The reason for the popularity of hexadecimal numbers is that it is easier to read for a "human". At least for engineers and programmers (to be honest I'm a bit hesitant to mention programmers because it isn't true for a vast majority of programmers).
First of all, engineers and programmers who have to write device drivers rarely care if a variable has the value 10 or 62 or 233 or whatever. They do care if a number fits within memory or not. What values are sent to the hardware is the user's problem. Weather or not that value can be sent is what the engineer or driver writers have to deal with.
For this hex numbers have a very significant advantage because each character is aligned to exactly one nybble. Which means that a byte is represented by exactly two characters and two characters represent exactly one byte. Contrast this with decimals where a byte requires three characters but three characters can represent up to 12 bits.
Quick, can you fit 133 in one byte? Maybe you know that one byte can represent numbers from 0-255 so it may seem obvious, but a number like 0x133 obviously requires two bytes. In fact, to make it more clear you'll often see engineers write (hex) 01 33 in data dumps or documentation to make it more obvious that it's two bytes.
It's even more useful at higher bit counts. Quick, can you fit 4311111111 in 32 bits? I have a vague idea that 32 bits is roughly 4 million but am not sure if that number fits in 32 bits. Contrast this with it's hexadecimal representation: 0x1 00F6 55C7 it is much more obvious that you need at least 33 bits to represent that number.
Engineers are also used to seeing bit patterns in hexadecimal. The basic pattern is simple:
1 = first bit
2 = second bit
4 = third bit
8 = fourth bit
So, if you want to set bit number 19 in a register, your thought process would go something like this:
Bit 19 is after the 16th bit. And you know that the 16th bit is `0x0000 8000`
(when I think in hex, my mind always add the blank spaces for clarity).
19 is 3 bits higher than 16. And the number that represents the third bit is 4.
So bit number 19 is: `0x0004 0000`
That part I mentioned about the 16th bit is another basic pattern most engineers trained to read hex recognize:
00 00 00 80 = bit no 8
00 00 80 00 = bit no 16
00 80 00 00 = bit no 24
80 00 00 00 = bit no 32
Another common pattern that I've trained myself to recognize is square waves:
_ _ _ _
0x55 = _| |_| |_| |_| (01010101)
_ _ _ _
0xaa = |_| |_| |_| |_ (10101010)
_ _ _ _
0x33 = _ _| |_ _| (00110011)
_ _ _ _
0xcc = |_ _| |_ _ (11001100)
_ _ _ _
0x66 = _| |_ _| |_ (01100110)
_ _ _ _
0x99 = |_ _| |_ _| (10011001)
_ _ _ _
0xf0 = |_ _ _ _ (11110000)
_ _ _ _
0x0f = _ _ _ _| (00001111)
Which means, that for someone like me, if you tell me you want to set the first, third and fourth bits of a variable in under 2 seconds I'd go Aha: 0x0d. Because obviously third and foutth bits is c (square wave pattern) so add bit one and it becomes d.

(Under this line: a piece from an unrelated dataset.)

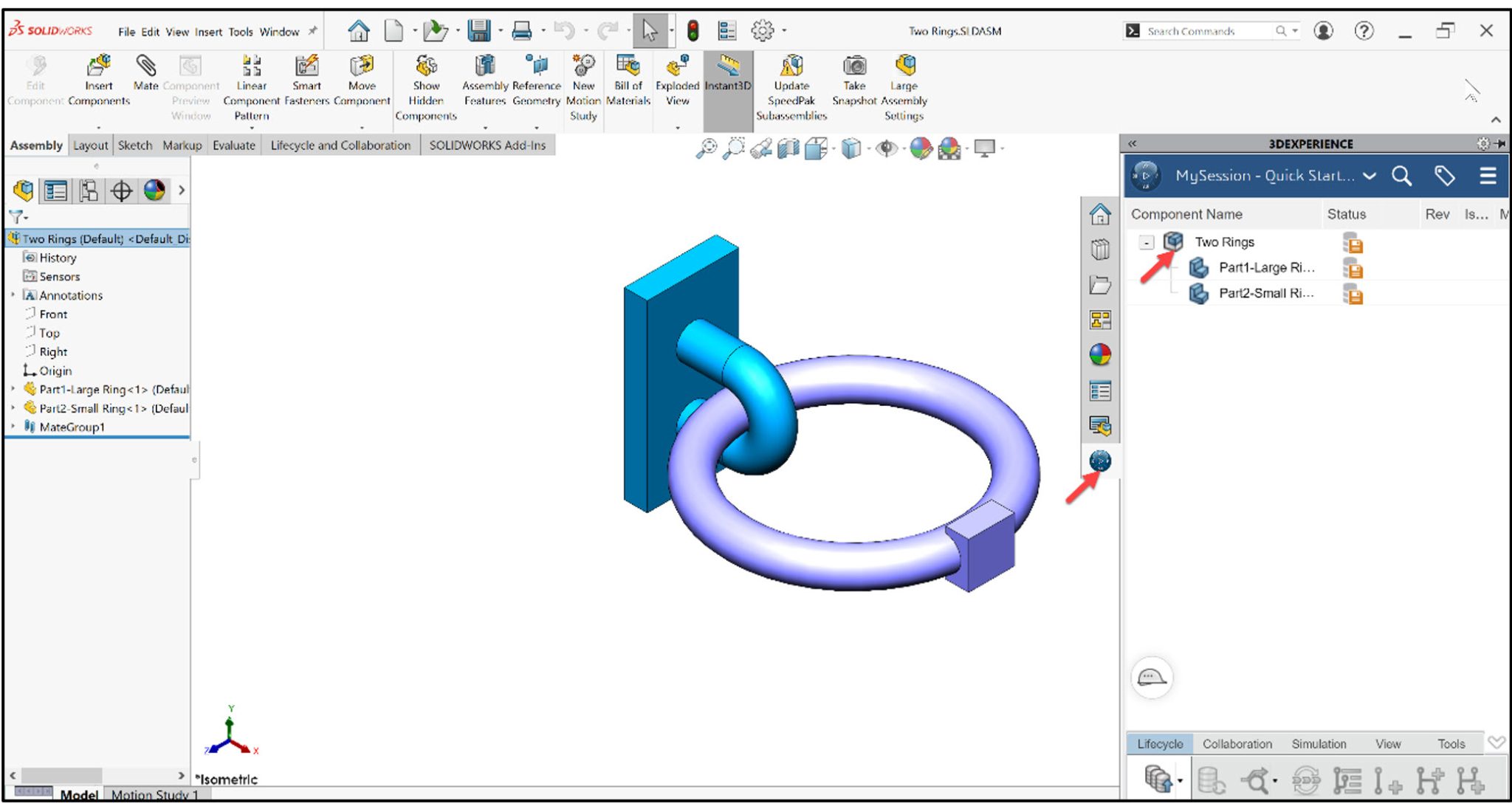The width and height of the screenshot is (1512, 809).
Task: Click Insert in the menu bar
Action: tap(207, 32)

You may be thinking to yourself: wait a minute, wouldn't binary representation be better. Well, yes (bin) 0000 1101 is much more obviously the first, third and fourth bits set. The problem with binary representation is that at anything higher than 8 bits the number becomes too large for the human eye to easily comprehend and in practice have lead to even more mistakes and misunderstandings compared to hexadecimal.
Also, not many languages have support for binary representation and of those that do most don't allow spaces or other separators (underscore for example) between digits which makes the number even less readable compared to hex.
Hexadecimal hasn't always been the preferred representation among engineers and (some) programmers. At one point octal numbers were just as popular. But octals have the same problem as decimal. A byte requires three octal digits to represent but three octal digits can actually represent 9 bits. So it doesn't have that nice perfect division that hexadecimal has.
There is at least one other method to represent binary values that's very popular. You've seen it many times but may not have realized what it actually is: the dotted decimal notation of IPv4 addresses is actually an encoding that represents the values as decimal yet attempts to fit them within the structure of memory:
192.168.0.1 = 11000000 10101000 00000000 00000001
(192) (168) (0) (1)
Alas, as we move forward with IPv6, we seem to have decided to go back to hexadecimal encoding.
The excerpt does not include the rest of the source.